# Apache Spark - Beginner Tutorial

Firstly, Thank you for checking this tutorial notebook. By now you must have read a lot about Apache Spark and its ML Library.So, I won't bore you with the introduction to Apache-Spark or even the library details. We shall move straight to the interesting stuff i.e. coding.

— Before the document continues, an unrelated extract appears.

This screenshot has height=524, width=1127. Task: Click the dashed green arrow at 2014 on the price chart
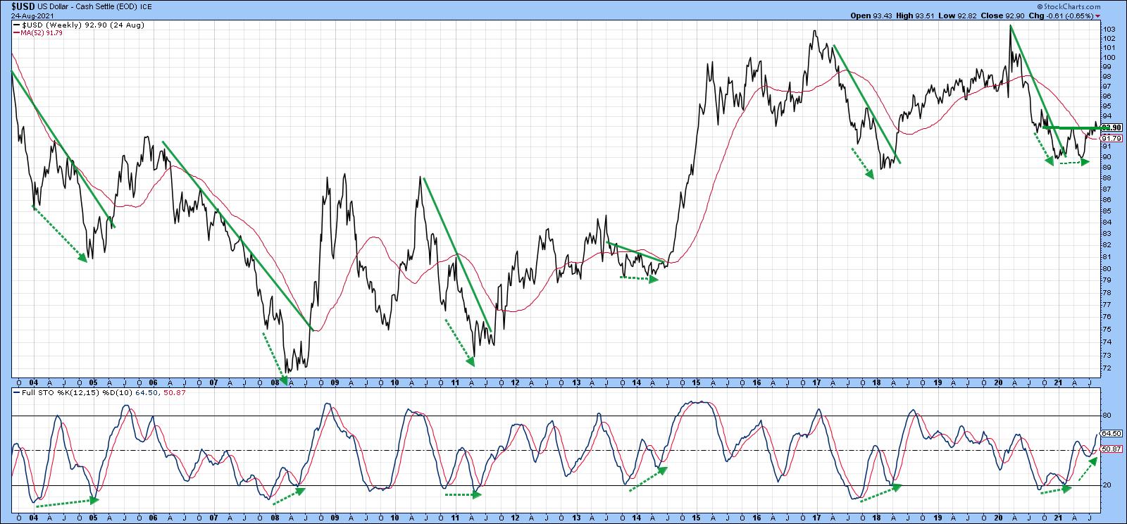coord(638,278)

In this tuorial notebook we will try to compare some of the Apache Spark's Classification Algorithms in an easy way to make predictions. And since this is a beginner's tutorial, we will use the Iris Flower Dataset aka the beginner's dataset in machine learning.

**A quick summary:**

* Import Libraries
* Build Spark Session
* Data Load
* Data Exploration & Preparation
* Feature Engineering
* Data Scaling
* Data Split
* Build, Train & Evaluate Model


In [1]:
#install Apache Spark
!pip install pyspark --quiet

## Importing Libraries

In [2]:
#Generic Libraries
import numpy as np # linear algebra
import pandas as pd # data processing, CSV file I/O (e.g. pd.read_csv)

#Apache Spark Libraries
import pyspark
from pyspark.sql import SparkSession

#Apache Spark ML CLassifier Libraries
from pyspark.ml.classification import DecisionTreeClassifier,RandomForestClassifier,NaiveBayes

#Apache Spark Evaluation Library
from pyspark.ml.evaluation import MulticlassClassificationEvaluator

#Apache Spark Features libraries
from pyspark.ml.feature import StandardScaler,StringIndexer, VectorAssembler, VectorIndexer, OneHotEncoder

#Apache Spark Pipelin Library
from pyspark.ml import Pipeline

# Apache Spark `DenseVector`
from pyspark.ml.linalg import DenseVector

#Data Split Libraries
import sklearn
from sklearn.model_selection import train_test_split


#Tabulating Data
from tabulate import tabulate

#Garbage
import gc

## Build Spark Session

In [3]:
#Building Spark Session
spark = (SparkSession.builder
                  .appName('Apache Spark Beginner Tutorial')
                  .config("spark.executor.memory", "1G")
                  .config("spark.executor.cores","4")
                  .getOrCreate())

In [4]:
spark.sparkContext.setLogLevel('INFO')

In [5]:
spark.version

'3.0.0'

## Data Load

In [6]:
url = '../input/iris-dataset/iris.csv'

data = spark.read.format("csv") \
       .option("header", "true") \
       .option("inferSchema","true")\
       .load(url) 

data.cache() #for faster re-use

DataFrame[sepal_length: double, sepal_width: double, petal_length: double, petal_width: double, species: string]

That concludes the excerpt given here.